The Solbergs moved into the house in September 2013, choosing it based on location, school district, and its good bones. It is five minutes from where Omaha native Jeanette grew up in Oakdale, and 10 hours and 35 minutes (by air) from The Freedom Pub in Paris where the couple met.
Jeanette was a master’s student at the American University of Paris and Oystein was head chef for the Royal Embassy of Norway in Paris. He had graduated from Steinkjer VGS near his parent’s farm in Steinkjer, Norway, with an associate’s degree in culinary arts, then cooked his way across the country before landing a great opportunity at the Royal Embassy.
Jeanette knew the bartender at The Freedom and Oystein liked to play pool at the popular expat spot. The two met during the broadcast of the Croatia vs.

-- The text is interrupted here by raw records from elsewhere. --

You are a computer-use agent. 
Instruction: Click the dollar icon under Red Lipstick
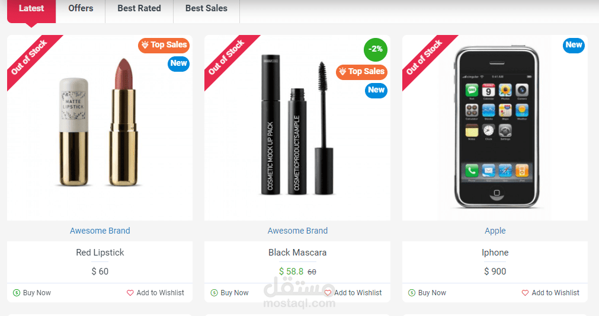17,293
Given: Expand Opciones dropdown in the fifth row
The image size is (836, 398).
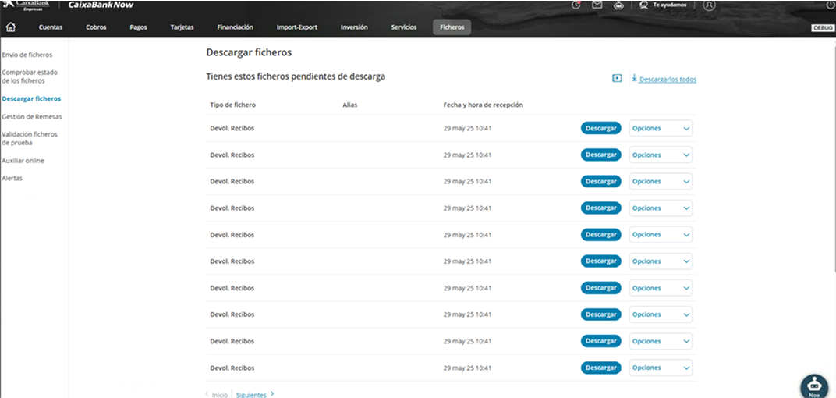Looking at the screenshot, I should (x=661, y=235).
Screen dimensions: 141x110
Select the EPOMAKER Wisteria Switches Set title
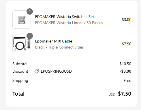pyautogui.click(x=65, y=17)
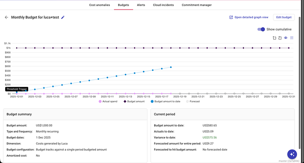The width and height of the screenshot is (304, 163).
Task: Open the AI assistant sparkle button
Action: pos(292,154)
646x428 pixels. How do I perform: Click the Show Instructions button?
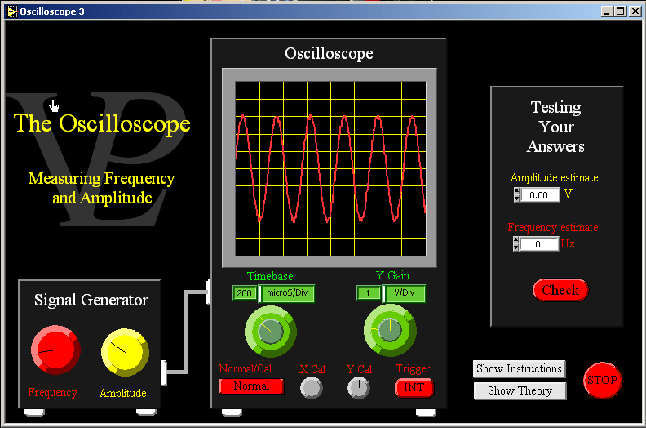(519, 369)
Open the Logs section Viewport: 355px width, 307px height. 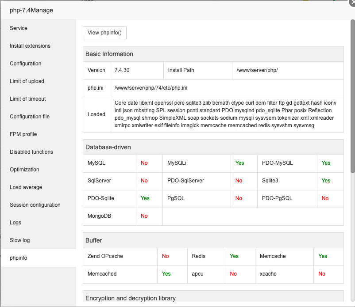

Brazil World Cup match, eventually becoming one of three now-married couples from Jeanette’s graduating class who gathered at the bar.
“If you need a husband, go to Paris, go to that bar, and you’ll find him,” she says.

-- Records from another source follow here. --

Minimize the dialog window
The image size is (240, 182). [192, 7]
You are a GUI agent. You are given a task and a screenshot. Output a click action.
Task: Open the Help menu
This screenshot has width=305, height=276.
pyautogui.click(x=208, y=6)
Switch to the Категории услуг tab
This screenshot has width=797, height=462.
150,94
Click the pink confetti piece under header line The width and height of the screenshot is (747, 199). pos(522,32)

Once the Solbergs began talking about children they gravitated toward Omaha.
“Food’s food, it’s not the hardest to adjust to new countries,” Oystein says. “The kitchen banter is the same here as anywhere.”
The Solbergs moved to the Midwest, with Oystein working at Delice, V. Mertz, and Shadow Ridge Country Club before accepting a position as chef instructor at Metropolitan Community College (MCC) in 2009. Jeanette teaches French at her alma mater, Duchesne Academy of the Sacred Heart.

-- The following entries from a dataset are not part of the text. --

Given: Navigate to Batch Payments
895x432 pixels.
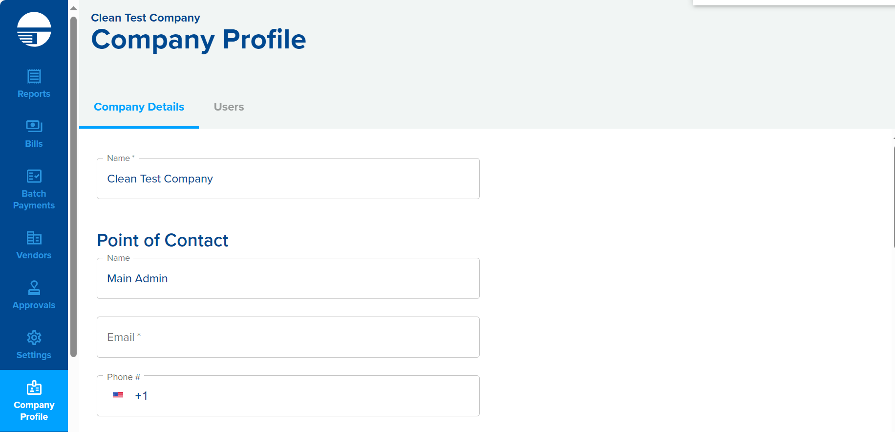Looking at the screenshot, I should pyautogui.click(x=33, y=188).
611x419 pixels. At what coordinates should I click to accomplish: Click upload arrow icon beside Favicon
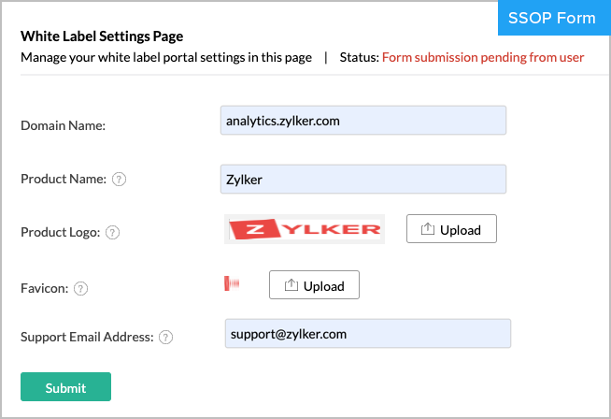click(291, 285)
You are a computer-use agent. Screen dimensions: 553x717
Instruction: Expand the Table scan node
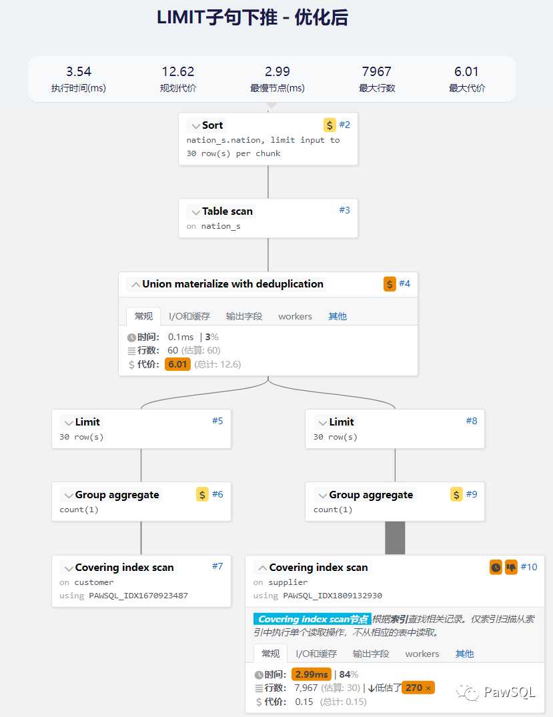(x=195, y=211)
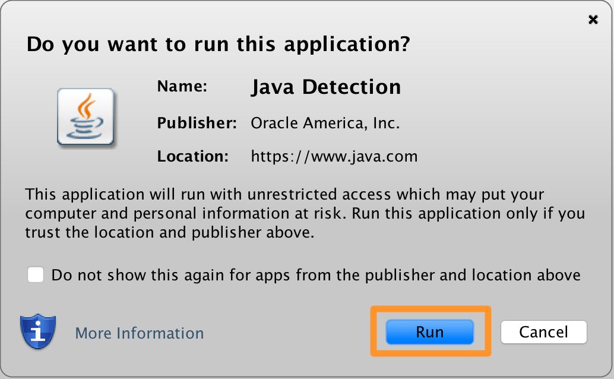Click the X to close the dialog
Image resolution: width=614 pixels, height=379 pixels.
[x=593, y=19]
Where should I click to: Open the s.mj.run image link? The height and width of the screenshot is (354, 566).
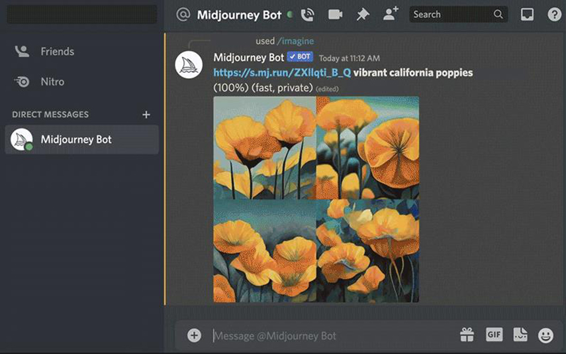(282, 73)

Over the past decade Oystein has brought his value for locally sourced ingredients that capture the flavors of the season to MCC, developing a partnership between the culinary institute and the horticulture department located 10 feet away from the kitchen. Oystein oversees the Sage Student Bistro where students practice providing fine dining to Omaha customers.
“I was used to working with apprentices, so I had already been teaching in a way,” Oystein says.
Oystein started as the institute was moving into its new building, and taught as renovations were completed last summer to add versatile classroom spaces and intimacy. The Solbergs have plenty of advice for Omahans ready to renovate with the power of “sweat equity.”
“We knew you double [the time] and add more to your budget,” Jeanette says. “Depending on your tastes you are going to spend more money.”
Besides a new island, additional counter space, additional furniture, an expanded pantry, sliding door, all-wood floors, and the sticker-shock of a functional faucet, Oystein has another cost to consider when renovating a kitchen.
“Have a plan for eating,” he says. “We had every single microwavable frozen meal from Trader Joe’s microwaved in the garage.”
The new kitchen completes the most recent step in what the couple jokingly call their “20-year plan,” which has included replacing the sewer line, removing four 60-plus-feet tall trees after a silver maple cracked over their eaves, and finishing a guest suite, primarily for when Oystein’s parents visit from Norway.
“Now that we have it the way we want it,” Oystein says, “we’ll be here for a minute.”